Amre Moussa, at that time Minister of Foreign Affairs of Egypt, also sat on the panel, while UN Secretary-General Kofi Annan joined the audience to witness this special moment, which could have been truly historic. Klaus Schwab, who had painstakingly prepared the procedures for the session, was the chair. It had been agreed with both parties that the session would take place in a very constructive, reconciliatory spirit – the Spirit of Davos – and that Arafat would speak first, followed by Peres and then Moussa.

Just as the session started, Arafat told Schwab that, contrary to what had been originally arranged, he would prefer to speak second. Schwab asked Peres to open the session, which he did in a positive way. Then it was Arafat’s turn. The Palestinian leader proceeded to deliver an aggressive attack on Israel, leaving the Davos audience stunned and destroying any hope for a peace agreement. On 6 February, Barak lost the election and hardliner Ariel Sharon came to power.

In the wake of the major earthquake in Gujarat, India that occurred during the week of the Annual Meeting, the World Economic Forum created the Disaster Resource Network (DRN), a multi-sector effort to prevent and mitigate human suffering associated with disasters. Since its launch, the DRN has played an important role in international relief efforts after disasters.

On 11 September 2001, the world was shocked by the devastating terrorist attacks on the twin towers of the World Trade Center using two hijacked planes, as well as the crashing of a jet into the Pentagon in Washington DC and into the ground in Pennsylvania.

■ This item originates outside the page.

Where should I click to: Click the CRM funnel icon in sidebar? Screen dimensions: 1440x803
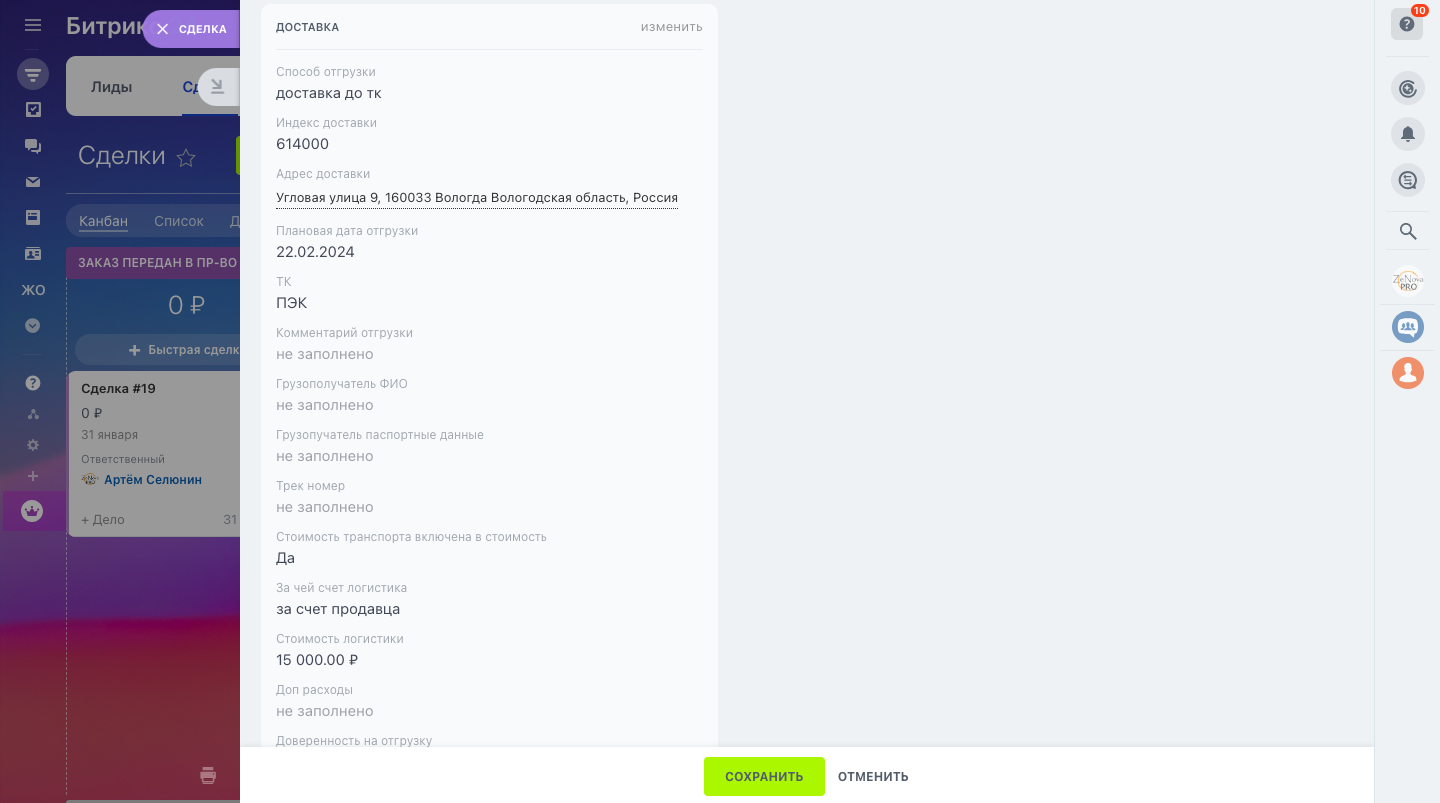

Two months after 9/11, the Forum decided to relocate the 2002 Annual Meeting from Davos to New York to show solidarity with the city and Americans. This decision not only tested the adaptability and flexibility of the Forum staff to a maximum, but also required many participants to overcome their reluctance to travel. Schwab pushed for the move, having been himself in New York on 9/11 with Hilde. He recalled: “We will never forget the atmosphere that reigned after the attacks: on the one hand a strong mixture of ghostly surrealism, and on the other hand there were so many sparks showing New York’s vitality.”

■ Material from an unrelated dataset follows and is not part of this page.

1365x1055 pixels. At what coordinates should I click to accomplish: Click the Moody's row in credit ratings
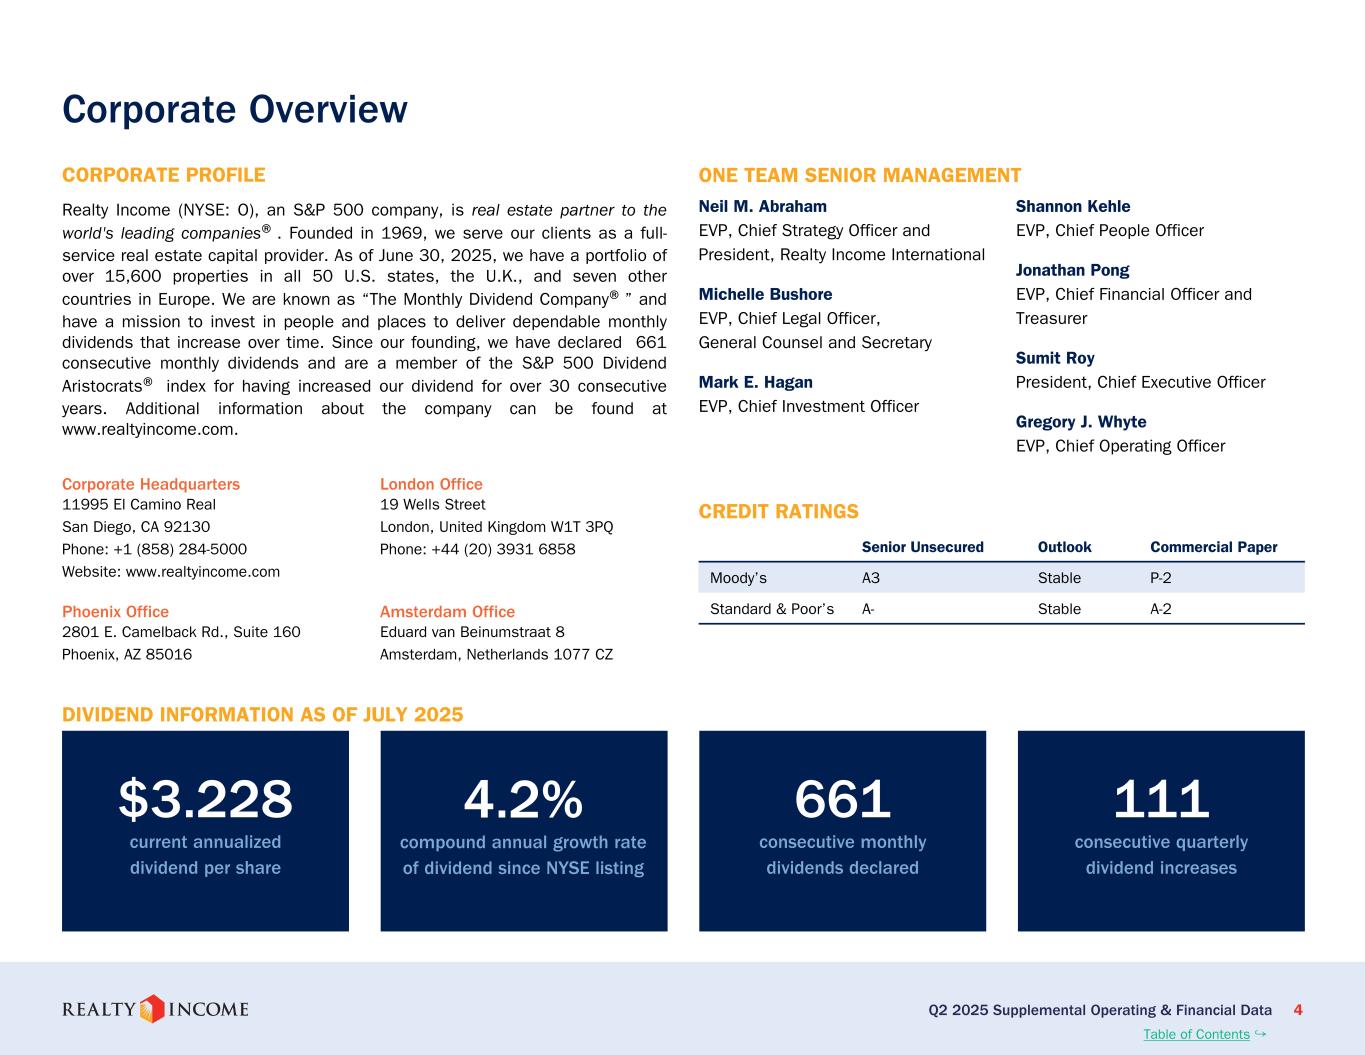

The final decision to relocate the Annual Meeting was taken in November when Schwab arrived back in New York with the first Concorde plane to land again at Kennedy Airport after 9/11. New York Mayor Rudy Giuliani welcomed him at JFK and brought him to Ground Zero. Smoke still rose from the rubble and debris. Giuliani then received Schwab as his last official visitor in the Mayor’s mansion before handing over his office to successor Michael Bloomberg, who in turn received Schwab as his first official visitor. During a luncheon at the New York Stock Exchange, Schwab announced the decision to relocate the Annual Meeting to thunderous applause from the city’s leaders.